Publicado em 11 de agosto de 2017 às 20:25

- Atualizado há um ano

. Crédito: Foto: Arisson Marinho/CORREIO

Relações extraconjugais, brigas com amigos, entre outros fatos inéditos sobre a vida de Jorge Amado (1912-2001) e Zélia Gattai (1916-2008) devem ser tornados públicos entre o final deste ano e o início do ano que vem. É que a biografia do escritor, feita pela jornalista baiana Joselia Aguiar, deve finalmente se concretizar após seis anos de trabalho. Cerca de 70 pessoas, que participaram da Festa Literária Internacional do Pelourinho (Flipelô) nesta sexta-feira (11), puderam ter um gostinho do que vai ser a obra.

"Estava terminando de escrever, quando uma moça entrou em contato comigo no Facebok e disse que a avó dela foi namorada de Jorge Amado, em 1929. Tive que parar tudo o que estava fazendo para correr atrás disso", contou Joselia, em bate-papo, no Museu Eugenio Teixeira Leal. "Descobri que ele foi ao Rio de Janeiro por amor. Ele queria casar com essa moça e não ser escritor lá. Acabou que não deu certo e ele ficou por lá para fazer Direito. Mas ele gostava da Bahia e estava bem aqui. Várias coisas descobri pelas cartas", acrescentou, na conversa sobre biografias que transportou fãs e admiradores do casal para um universo paralelo. Foi como se Jorge e Zélia estivessem vivos revelando os seus segredos mais profundos. Mediado pelo escritor Aleilton Fonseca, o bate-papo gratuito teve ainda a escritora italiana Antonella Rita Roscilli, autora de um livro sobre Zélia. Joselia Aguiar foi uma das atrações da Flipelô nesta sexta-feira (11) (Foto: Arrison Marinho/CORREIO) Na ocasião, Joselia revelou que uma das partes mais difíceis do seu trabalho foi relacionar pessoas e amigos do escritor com os personagens dos seu livros. "Dindinha [do terceiro romance dele, Suor (1934)] é - com certeza - essa namorada. Algumas páginas do livro dizem isso claramente isso. Quando fiz as relações, escrevi para a moça dizendo que a personagem era a avó dela", revela. Segundo ela, conforme o tempo passa fica mais difícil de fazer as relações em sua obra. "Depois de um tempo, ele começa a misturar as características das pessoas com a ficção. Então, não me parece que eram realmente pessoas reais", pontua.

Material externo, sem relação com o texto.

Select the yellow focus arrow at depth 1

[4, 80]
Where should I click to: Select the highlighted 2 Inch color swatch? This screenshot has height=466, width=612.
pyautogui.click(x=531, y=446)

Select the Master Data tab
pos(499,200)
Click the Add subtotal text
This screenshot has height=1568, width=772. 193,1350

Tão difícil quanto entender os personagens, foi descobrir como devesenvolveram-se as relações de Jorge com as pessoas. "Demorei cerca de três anos para entender com quem ele se deu bem, com quem teve desavenças... Porque tinha que analisar reportagens, depois apareciam cartas, etc". Foi assim com o romancista e poeta Lúcio Cardoso. "Em 1937, Cardoso fez uma declaração dizendo que Jorge Amado era a pior coisa que tinha acontecido nos últimos tempos. Em 1950, entretanto, ele cita Amado como um dos melhores escritores da última década, o que mostra que eles fizeram as pazes", comenta.  

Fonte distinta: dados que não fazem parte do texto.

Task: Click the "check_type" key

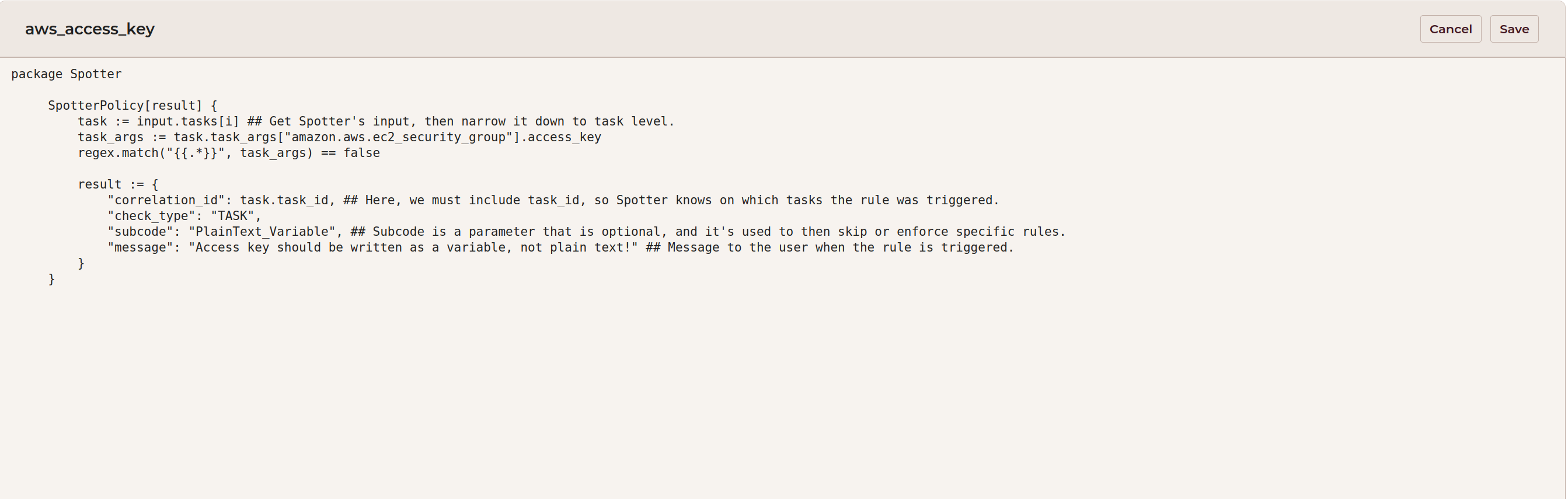Action: click(152, 216)
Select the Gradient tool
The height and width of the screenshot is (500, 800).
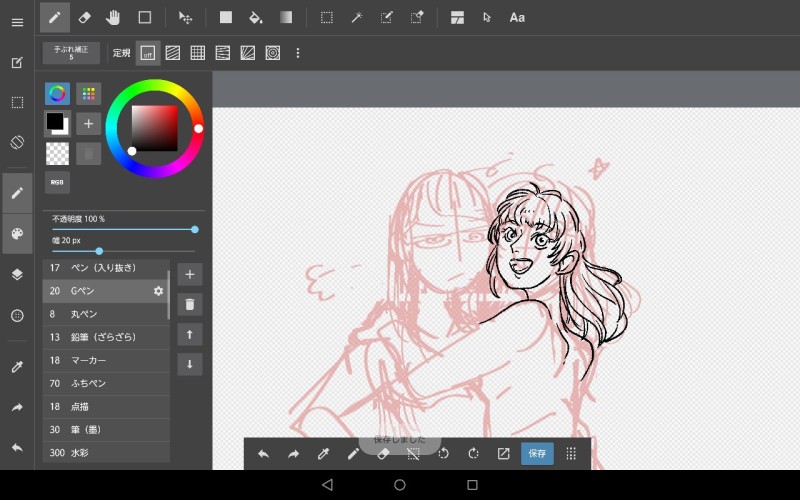tap(286, 17)
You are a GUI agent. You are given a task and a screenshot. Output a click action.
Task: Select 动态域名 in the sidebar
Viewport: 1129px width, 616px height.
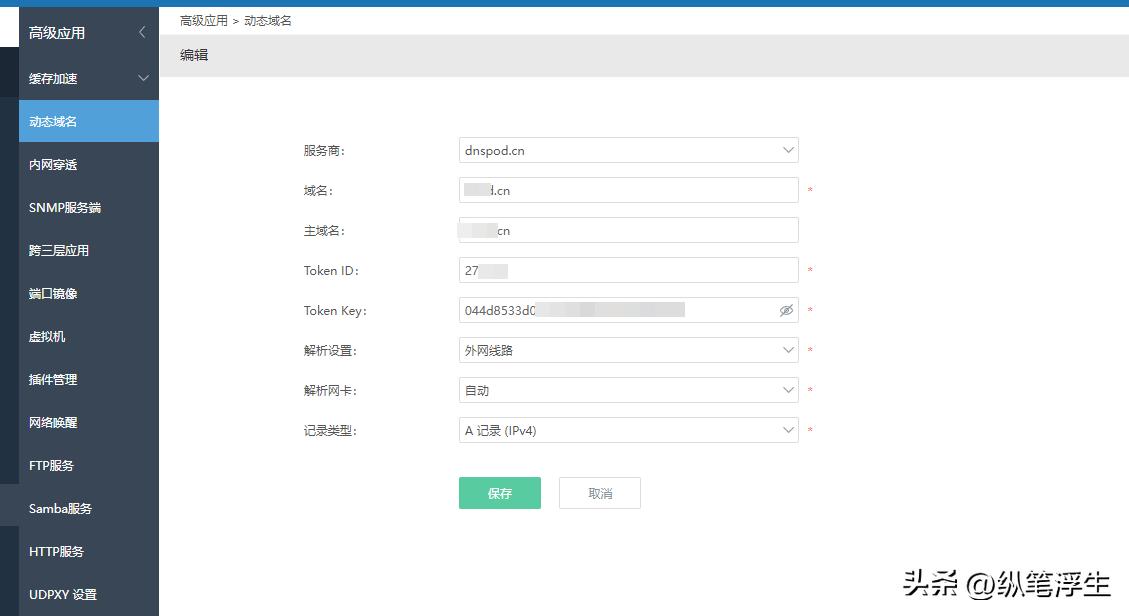click(x=52, y=121)
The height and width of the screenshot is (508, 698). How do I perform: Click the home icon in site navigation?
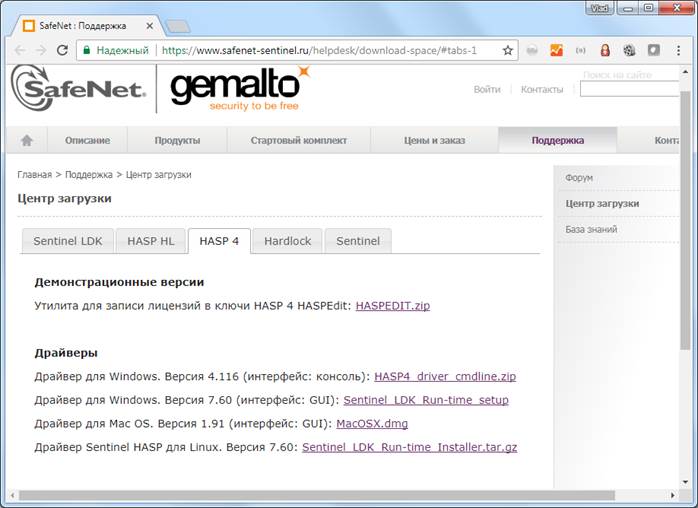[x=27, y=141]
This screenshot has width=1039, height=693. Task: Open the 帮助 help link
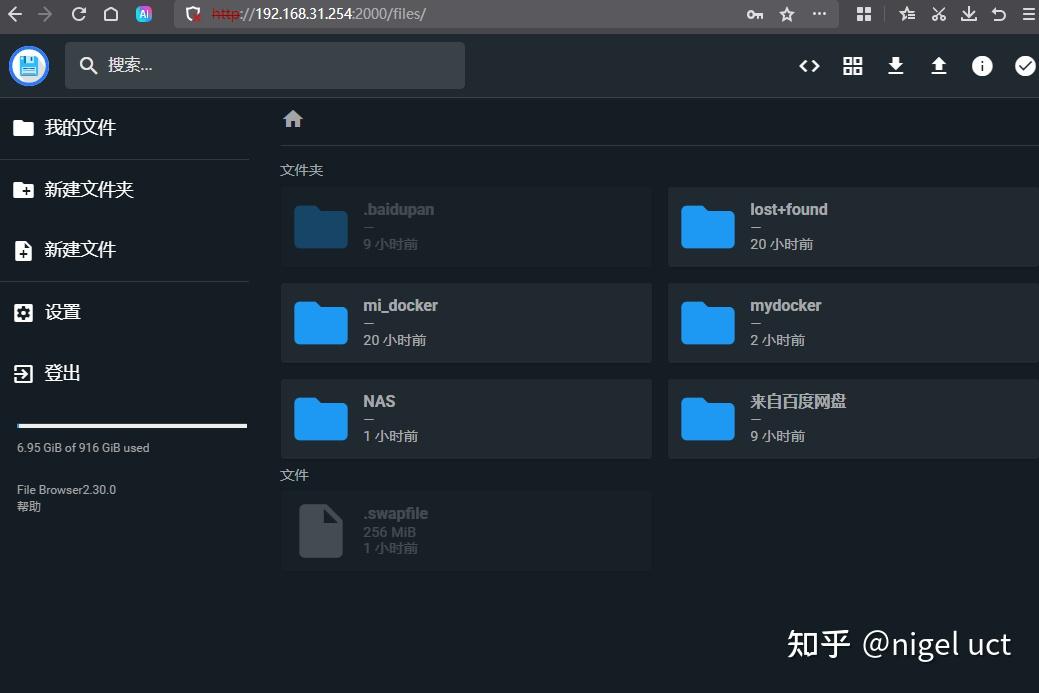[28, 506]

De acordo com Antonella, essas relações - não reveladas em textos ou documentos - são bastante complicadas de se enxergar. "Não dá só pra pesquisar na internet, no Google. É um trabalho de muita pesquisa. São documentos, textos, gravações, cartas, fotos, além de pessoas, as fontes - com seus depoimentos - tendo a história como plano de fundo. A partir daí, lidamos com comparações. É preciso ter um distanciamento para poder escrever", afirma. Antonella Rita Roscilli, autora de um livro sobre Zélia, falou sobre seu estilo de escrita (Foto: Arrison Marinho/CORREIO) Tanto é que as fontes de pesquisa que Joselia mais usou foram as cartas e revista de época. "Quatro pessoas me falaram que estavam no dia que Eulália [mãe do escritor] reclamou com ele sobre ter se tornado comunista. Mas, na verdade, muito do que as pessoas sabem é porque leram e não porque estavam lá", ressalta a jornalista. 

Memórias x Biografias Segundo Fonseca, diferente das memórias, que geralmente vêm carregadas de parcialidade, as biografias têm um distanciamento do narrador. "Nas memórias, o baú se abre para contar as boas lembranças. O biografista é um exímio pesquisador, que mergulha atrás de cartas, reportagens, depoimentos, tudo para tentar retratar os fatos da melhor forma, levando em consideração diversos pontos de vista", destaca. 

Também por isso que a filha do casal, Paloma Amado, recusou quando a mãe pediu para ela fazer a biografia de Jorge. "Quando papai morreu, ela me disse que eu tinha que escrever a biografia dele. Eu disse pra ela que jamais faria isso, porque iria ser extremamente parcial. 'Uma biografia tem que ter tudo, inclusive as outras namoradas que ele teve', disse a ela. Ela me falou que eu poderia escolher o que contar, mas não é bem assim. É que a mamãe não escreveu sobre tudo; ela tinha muito pudor sobre certos temas". comentou Paloma, que marcou presença no encontro. Para Antonella, inclusive, um dos principais legados de Zélia é essa forma dela enxergar o mundo. "A sua obra tem uma força e uma esperança. Ela sempre buscava o melhor lado das coisas", lembra. Paloma Amado marcou presença no encontro (Foto: Arrison Marinho/CORREIO) Público variado A ligação com as obras de Jorge e Zélia levou pessoas de todas as idades ao bate-papo. "Li quase todos os livros dos dois. Mas os meus preferidos são os que ele fala de Ilhéus, em que relata com fidelidade como a cidade foi do auge à decadência em tão pouco tempo", conta a psicóloga Regina Prado, 65 anos. Paulista, ela mora na Bahia há 20 anos e veio para o estado pela primeira vez para conhecer melhor a obra dos escritores. 

Formada em tradução, a italiana Elena Manzato, 27, diz que sua trajetória acadêmica foi guiada pelos livros de Jorge Amado e conta que mudou-se para o Brasil também por isso. "Um dos primeiros livros que eu li foi o de Tereza Batista, que é a minha personagem preferida. Ela é muito forte e traduz o que é a força feminina", diz. Ela faz mestrado e estuda cultura e literatura brasileira.